Tunis

CYBERLIBERTE - Hommage à Zouhair Yahyaoui

Cyberdissident très actif, décédé en 2005, il n'avait de cesse de défendre la liberté d'expression, à l'ère du "Error 404 not found". Un hommage lui est rendu par la Poste tunisienne qui édite un timbre à son effigie

Zouhair Yahyaoui est né le 8 décembre 1967 et décédé le 13 mars 2005 à Tunis. Économiste de formation, il connaît le succès en rédigeant des articles corrosifs principalement en dialecte tunisien, sous le pseudonyme d'Ettounsi (le Tunisien) dans le journal en ligne Tunezine, dénonçant la censure et le non-respect des droits de l'homme par le régime de Ben Ali, actions très risquées à cette époque.

Il diffusa notamment la lettre ouverte que le juge Mokhtar Yahyaoui, son oncle, avait adressée au président pour dénoncer l'absence d'indépendance du pouvoir judiciaire.

Il fut arrêté le 4 juin 2002 par six policiers en civil dans le cybercafé de Ben Arous où il travaillait et depuis lequel il gèrait son site. Condamné le 10 juillet par la quatrième chambre de la Cour d'appel de Tunis à une peine de deux ans de prison pour "propagation de fausses nouvelles dans le but de faire croire à un attentat contre les personnes et contre les biens", son procès fut loin d'être équitable et il écopa d'un an et demi de prison. Il y subit torture et humiliations et entrepris des grèves de la faim pour protester contre sa détention. Privé de courrier, de lecture, de colis de nourriture et de soins malgré des problèmes de santé, il devient alors le symbole de la censure de la presse.

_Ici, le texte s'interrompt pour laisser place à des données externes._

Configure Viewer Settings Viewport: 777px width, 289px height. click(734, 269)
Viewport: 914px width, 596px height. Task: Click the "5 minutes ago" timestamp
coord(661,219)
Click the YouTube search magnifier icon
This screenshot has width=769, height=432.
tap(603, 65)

Il bénéficie enfin d'une libération conditionnelle, le 18 novembre 2003, grâce à des pressions internationales.

Il reçut le 19 juin 2003 le premier prix Cyberliberté de Reporters sans frontières.

Il meurt à l'âge de 37 ans d'une crise cardiaque, le 13 mars 2005, à l'hôpital Habib-Thameur de Tunis.

L'ex président Moncef Marzouki a rendu hommage à Zouhair Yahyaoui le 13 mars 2012, en se rendant sur sa tombe en compagnie de sa famille et en déclarant le 13 mars journée nationale pour la cyberliberté. Il a également remis à sa mère les insignes de grand officier de l'ordre de la République décernés à titre posthume.

La Rédaction (www.lepetitjournal.com/tunis) mardi 14 mars 2017

Petite histoire de la cyberdissidence tunisienne

En 1998, “Takriz” ouvre le bal grâce à deux étudiants qui diffusent des news prohibées sous les pseudos de “Fœtus” et “Waterman”. Ils seront suivis par  “Tunisnews” en 2000 géré, pour la plupart par des réfugiés politiques. Puis ce fut le tour de TUNeZINE.com avec Zouhaier Yahyaoui en 2001, et "Alternative citoyennes" la même année, qui lui rendit un hommage vibrant lors de son décès : "Il était le résistant véridique glissant sur le web avec l’aisance d’une jeunesse qui d’instinct sait manier la nouvelle technologie comme l’arme inédite de la liberté. Il le faisait avec une espièglerie qui décapait la bêtise du pouvoir et des ronds de cuirs de l’Agence tunisienne de l’Internet (Ati) dont il déjouait les verrous par ses «proxy». En mettant son humour en prison, c’est le régime tunisien qui se couvrit de ridicule."

Reveiltunisien.org en 2002 qui a la particularité d’avoir été longtemps géré par une Française, Sophie Piekarec, la fiancée de Zouhair Yahyaoui lui-même. En 2004, Nawaat.org voyait le jour.